● **Passage for review**
··········
Why Backhaul Costs More Than You’d Expect
Backhaul is one of the most expensive parts of running a mobile network, and the costs aren’t where most people assume. The upfront hardware and construction (capital expenditure) accounts for only about 10 to 12% of the total cost of ownership over a ten-year period. The remaining 88 to 90% is ongoing operational spending.
The biggest single expense is leasing space for antennas and equipment at tower sites. In North America, antenna leases make up roughly 41% of the ten-year total cost, with site leases adding another 25%. Installation and maintenance account for about 19%. In Western Europe, the cost profile shifts: spectrum licensing fees for wireless backhaul consume around 30% of the total, while antenna and site leases are somewhat lower. Either way, the ongoing costs of keeping backhaul running dwarf the initial investment in equipment.
··········
● **The data**
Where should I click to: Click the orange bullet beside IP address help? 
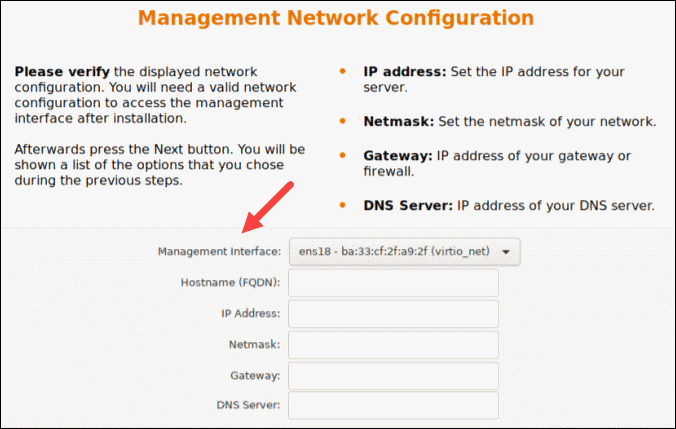pos(343,73)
··········
● **Task item**
Duplicate the backhaul cost text exactly, everything from "Why Backhaul Costs" down to "investment in equipment.".

● **Finished exercise**
Why Backhaul Costs More Than You’d Expect
Backhaul is one of the most expensive parts of running a mobile network, and the costs aren’t where most people assume. The upfront hardware and construction (capital expenditure) accounts for only about 10 to 12% of the total cost of ownership over a ten-year period. The remaining 88 to 90% is ongoing operational spending.
The biggest single expense is leasing space for antennas and equipment at tower sites. In North America, antenna leases make up roughly 41% of the ten-year total cost, with site leases adding another 25%. Installation and maintenance account for about 19%. In Western Europe, the cost profile shifts: spectrum licensing fees for wireless backhaul consume around 30% of the total, while antenna and site leases are somewhat lower. Either way, the ongoing costs of keeping backhaul running dwarf the initial investment in equipment.